THE TASK >>
In the entries that follow, find the line containing "The image size is (1125, 947)."; from there, copy every line exactly through the line containing "Move the board left with blue arrow".

════

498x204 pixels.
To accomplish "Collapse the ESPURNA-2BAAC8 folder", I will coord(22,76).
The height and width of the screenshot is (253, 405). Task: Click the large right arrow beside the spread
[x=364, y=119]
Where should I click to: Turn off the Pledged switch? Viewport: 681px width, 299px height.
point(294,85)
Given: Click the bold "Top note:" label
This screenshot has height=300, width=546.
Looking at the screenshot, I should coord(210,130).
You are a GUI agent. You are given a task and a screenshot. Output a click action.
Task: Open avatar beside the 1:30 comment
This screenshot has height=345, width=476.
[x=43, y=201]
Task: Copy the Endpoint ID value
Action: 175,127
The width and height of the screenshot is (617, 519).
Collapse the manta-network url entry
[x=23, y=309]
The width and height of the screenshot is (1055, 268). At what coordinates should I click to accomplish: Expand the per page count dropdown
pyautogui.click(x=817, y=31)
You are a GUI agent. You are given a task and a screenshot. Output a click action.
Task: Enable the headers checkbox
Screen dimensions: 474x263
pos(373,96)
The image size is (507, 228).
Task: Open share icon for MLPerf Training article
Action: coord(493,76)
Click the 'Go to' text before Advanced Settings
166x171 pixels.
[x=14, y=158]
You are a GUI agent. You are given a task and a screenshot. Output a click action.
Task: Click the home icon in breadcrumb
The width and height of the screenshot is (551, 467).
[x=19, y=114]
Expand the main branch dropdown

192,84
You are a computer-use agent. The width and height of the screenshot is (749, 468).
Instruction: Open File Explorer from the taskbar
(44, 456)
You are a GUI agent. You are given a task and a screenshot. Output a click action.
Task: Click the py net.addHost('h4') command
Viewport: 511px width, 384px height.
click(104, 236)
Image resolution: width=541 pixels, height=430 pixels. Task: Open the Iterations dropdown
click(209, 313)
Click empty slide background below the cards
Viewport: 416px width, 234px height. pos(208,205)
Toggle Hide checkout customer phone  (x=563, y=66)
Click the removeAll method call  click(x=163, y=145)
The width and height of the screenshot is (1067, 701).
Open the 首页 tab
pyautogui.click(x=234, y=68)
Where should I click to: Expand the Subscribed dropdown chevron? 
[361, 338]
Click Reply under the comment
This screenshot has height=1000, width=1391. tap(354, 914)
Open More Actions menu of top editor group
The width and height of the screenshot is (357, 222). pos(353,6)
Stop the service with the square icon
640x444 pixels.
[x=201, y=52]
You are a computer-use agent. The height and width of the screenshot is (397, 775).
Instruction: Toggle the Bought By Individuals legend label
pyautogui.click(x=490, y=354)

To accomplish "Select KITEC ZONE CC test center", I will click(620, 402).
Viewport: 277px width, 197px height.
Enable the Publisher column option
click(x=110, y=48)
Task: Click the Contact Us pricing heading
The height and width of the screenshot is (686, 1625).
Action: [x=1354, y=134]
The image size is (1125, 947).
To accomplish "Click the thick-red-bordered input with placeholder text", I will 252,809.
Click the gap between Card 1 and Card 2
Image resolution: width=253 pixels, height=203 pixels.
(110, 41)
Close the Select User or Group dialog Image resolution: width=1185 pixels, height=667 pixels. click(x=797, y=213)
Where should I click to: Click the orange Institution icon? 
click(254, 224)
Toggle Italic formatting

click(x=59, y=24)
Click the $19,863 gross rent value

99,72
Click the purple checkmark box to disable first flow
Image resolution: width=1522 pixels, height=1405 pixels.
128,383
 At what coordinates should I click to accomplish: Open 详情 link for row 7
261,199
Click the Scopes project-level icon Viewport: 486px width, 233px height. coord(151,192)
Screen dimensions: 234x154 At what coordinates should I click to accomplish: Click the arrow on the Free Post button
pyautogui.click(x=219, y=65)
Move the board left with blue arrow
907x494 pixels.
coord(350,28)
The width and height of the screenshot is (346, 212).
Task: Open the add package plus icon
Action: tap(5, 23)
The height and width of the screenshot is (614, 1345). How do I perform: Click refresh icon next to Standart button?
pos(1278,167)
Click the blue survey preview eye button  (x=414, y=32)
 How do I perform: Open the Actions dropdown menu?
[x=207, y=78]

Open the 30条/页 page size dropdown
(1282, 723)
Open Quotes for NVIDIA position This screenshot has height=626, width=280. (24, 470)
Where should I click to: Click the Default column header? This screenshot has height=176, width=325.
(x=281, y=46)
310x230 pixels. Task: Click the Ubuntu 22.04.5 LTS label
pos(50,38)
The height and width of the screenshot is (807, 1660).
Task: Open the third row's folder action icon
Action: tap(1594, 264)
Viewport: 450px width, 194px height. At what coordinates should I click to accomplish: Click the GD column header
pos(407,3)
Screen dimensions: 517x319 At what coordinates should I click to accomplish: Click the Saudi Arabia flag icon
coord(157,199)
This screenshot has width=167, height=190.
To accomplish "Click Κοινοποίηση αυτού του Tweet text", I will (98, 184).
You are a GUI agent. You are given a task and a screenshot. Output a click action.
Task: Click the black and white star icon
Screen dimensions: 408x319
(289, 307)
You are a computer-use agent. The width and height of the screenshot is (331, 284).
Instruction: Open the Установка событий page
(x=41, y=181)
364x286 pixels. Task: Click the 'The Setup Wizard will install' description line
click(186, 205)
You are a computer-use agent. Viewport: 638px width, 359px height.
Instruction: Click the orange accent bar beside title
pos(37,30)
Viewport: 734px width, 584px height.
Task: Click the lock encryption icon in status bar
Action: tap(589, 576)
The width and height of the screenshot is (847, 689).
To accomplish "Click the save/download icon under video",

════

THE ANSWER >>
The image size is (1125, 947).
To accomplish "Click the thick-red-bordered input with placeholder text", I will 252,809.
Click the gap between Card 1 and Card 2
Image resolution: width=253 pixels, height=203 pixels.
(110, 41)
Close the Select User or Group dialog Image resolution: width=1185 pixels, height=667 pixels. click(x=797, y=213)
Where should I click to: Click the orange Institution icon? 
click(254, 224)
Toggle Italic formatting

click(x=59, y=24)
Click the $19,863 gross rent value

99,72
Click the purple checkmark box to disable first flow
Image resolution: width=1522 pixels, height=1405 pixels.
128,383
 At what coordinates should I click to accomplish: Open 详情 link for row 7
261,199
Click the Scopes project-level icon Viewport: 486px width, 233px height. coord(151,192)
Screen dimensions: 234x154 At what coordinates should I click to accomplish: Click the arrow on the Free Post button
pyautogui.click(x=219, y=65)
Move the board left with blue arrow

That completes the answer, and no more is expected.